Historical conjuncture has endowed even Greece with an impressive mosaic heritage, back from the early Christian era to the last centuries of the East Roman Empire. The so-called Byzantine Mosaics, a myriad of floor mosaics conserved in Basilicas and Temples throughout the country and mural mosaic masterpieces (opus musivum) such as the Rotonda, Osios David – Moni Latomou, Agios Dimitrios, Acheiropoiitos, Agia Sofia and SS. Apostoli in Thessaloniki, the Dafni Monastery in Chaidari, Osios Loukas Monastery in Boezia, Nea Moni in Chios and Parigoritissa in Arta, are only a few of Greece's cultural treasures to mention.

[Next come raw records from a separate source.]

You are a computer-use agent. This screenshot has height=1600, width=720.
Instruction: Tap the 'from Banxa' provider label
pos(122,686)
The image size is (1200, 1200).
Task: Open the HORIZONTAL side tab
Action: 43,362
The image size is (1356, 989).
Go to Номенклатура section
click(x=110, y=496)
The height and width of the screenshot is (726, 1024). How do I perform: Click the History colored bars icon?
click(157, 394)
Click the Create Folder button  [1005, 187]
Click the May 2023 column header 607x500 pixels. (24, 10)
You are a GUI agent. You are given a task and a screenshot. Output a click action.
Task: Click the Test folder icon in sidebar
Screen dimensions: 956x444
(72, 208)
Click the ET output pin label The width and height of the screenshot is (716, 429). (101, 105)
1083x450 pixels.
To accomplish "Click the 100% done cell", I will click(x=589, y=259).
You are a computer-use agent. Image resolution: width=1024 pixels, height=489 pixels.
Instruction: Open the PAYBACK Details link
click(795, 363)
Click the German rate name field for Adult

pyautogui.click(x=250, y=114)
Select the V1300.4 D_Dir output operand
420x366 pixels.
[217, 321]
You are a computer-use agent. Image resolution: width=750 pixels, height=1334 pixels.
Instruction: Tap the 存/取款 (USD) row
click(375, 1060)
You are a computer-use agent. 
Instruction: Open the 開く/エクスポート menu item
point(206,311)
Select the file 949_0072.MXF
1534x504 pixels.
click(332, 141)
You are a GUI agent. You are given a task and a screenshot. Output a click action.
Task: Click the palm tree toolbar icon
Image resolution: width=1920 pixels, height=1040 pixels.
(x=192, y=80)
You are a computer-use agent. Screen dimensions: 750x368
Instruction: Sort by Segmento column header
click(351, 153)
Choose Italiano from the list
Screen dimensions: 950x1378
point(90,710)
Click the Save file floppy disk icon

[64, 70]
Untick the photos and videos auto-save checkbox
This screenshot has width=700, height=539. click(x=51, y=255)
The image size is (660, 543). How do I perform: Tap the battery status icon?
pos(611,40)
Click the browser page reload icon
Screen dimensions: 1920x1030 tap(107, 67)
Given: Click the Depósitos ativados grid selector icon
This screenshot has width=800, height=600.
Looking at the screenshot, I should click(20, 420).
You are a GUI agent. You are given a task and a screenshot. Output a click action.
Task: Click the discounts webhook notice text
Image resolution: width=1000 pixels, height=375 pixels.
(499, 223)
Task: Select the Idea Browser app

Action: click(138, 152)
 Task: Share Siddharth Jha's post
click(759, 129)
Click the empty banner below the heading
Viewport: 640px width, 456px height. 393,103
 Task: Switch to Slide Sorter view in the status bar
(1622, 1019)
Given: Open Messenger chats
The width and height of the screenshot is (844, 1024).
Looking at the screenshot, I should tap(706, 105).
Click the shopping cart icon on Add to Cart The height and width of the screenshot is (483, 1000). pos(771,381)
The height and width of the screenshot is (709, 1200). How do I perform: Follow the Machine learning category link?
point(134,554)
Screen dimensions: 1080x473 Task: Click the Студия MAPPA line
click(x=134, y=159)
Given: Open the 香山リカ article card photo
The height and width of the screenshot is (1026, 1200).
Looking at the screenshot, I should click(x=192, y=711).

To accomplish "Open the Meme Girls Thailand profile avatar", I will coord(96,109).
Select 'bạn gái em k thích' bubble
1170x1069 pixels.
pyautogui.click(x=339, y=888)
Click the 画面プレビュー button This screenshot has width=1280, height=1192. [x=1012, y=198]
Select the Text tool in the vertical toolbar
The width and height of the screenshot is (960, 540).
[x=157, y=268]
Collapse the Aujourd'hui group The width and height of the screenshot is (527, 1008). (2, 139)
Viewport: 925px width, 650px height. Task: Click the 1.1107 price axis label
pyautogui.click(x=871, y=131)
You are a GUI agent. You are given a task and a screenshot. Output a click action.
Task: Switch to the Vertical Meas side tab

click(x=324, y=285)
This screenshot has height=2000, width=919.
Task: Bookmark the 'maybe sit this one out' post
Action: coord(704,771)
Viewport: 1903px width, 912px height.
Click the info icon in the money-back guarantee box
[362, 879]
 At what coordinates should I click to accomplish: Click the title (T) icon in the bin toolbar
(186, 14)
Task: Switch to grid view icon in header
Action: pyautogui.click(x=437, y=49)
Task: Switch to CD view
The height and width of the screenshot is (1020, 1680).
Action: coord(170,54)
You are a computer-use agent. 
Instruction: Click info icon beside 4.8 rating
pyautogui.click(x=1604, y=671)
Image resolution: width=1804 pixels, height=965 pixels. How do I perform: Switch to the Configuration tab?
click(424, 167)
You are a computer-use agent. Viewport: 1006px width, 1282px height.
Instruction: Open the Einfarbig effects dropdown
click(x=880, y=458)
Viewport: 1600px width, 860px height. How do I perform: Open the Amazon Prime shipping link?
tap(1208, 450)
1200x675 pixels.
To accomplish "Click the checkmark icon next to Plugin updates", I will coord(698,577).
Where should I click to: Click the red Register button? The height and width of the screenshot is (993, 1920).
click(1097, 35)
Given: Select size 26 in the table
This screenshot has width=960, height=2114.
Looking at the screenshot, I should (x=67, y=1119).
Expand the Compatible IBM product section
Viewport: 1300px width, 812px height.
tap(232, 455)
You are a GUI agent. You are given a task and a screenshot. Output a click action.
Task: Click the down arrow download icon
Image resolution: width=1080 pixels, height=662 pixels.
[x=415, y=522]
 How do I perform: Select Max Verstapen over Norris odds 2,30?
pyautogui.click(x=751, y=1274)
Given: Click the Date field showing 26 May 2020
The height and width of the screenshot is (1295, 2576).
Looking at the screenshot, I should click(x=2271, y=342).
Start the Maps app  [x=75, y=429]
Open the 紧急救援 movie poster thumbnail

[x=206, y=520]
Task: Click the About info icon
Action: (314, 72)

In places like these we can only begin to feel the sanctity. Mosaicists and iconographers have literally created some kind of a mass medium on the walls of these edifices. They really made wonders. One of their great technical achievments was making the best out of the phenomenon of the refraction of light by placing the tesserae in various depths and inclinations. They practically created a microcosmos inside the Temples. Their mosaic representations on the walls were much more than simple displays. They were some kind of a visual ritual, a sacred "show" for all of the senses, in a space filled with Byzantine Music (performed by the choirs of cantors and the Divine Logos by the priests), mysterious perfumes and incenses, and impressively illuminated icons - all creating a transcending experience.

Deciding wisely the form, the size, the depth and the inclination of the tesserae into the binder along with the proper use of shadows is what turned the heavy structures of the temple into airy architectural examples. So the mosaic became the temple. So the mosaic transformed into architecture itself.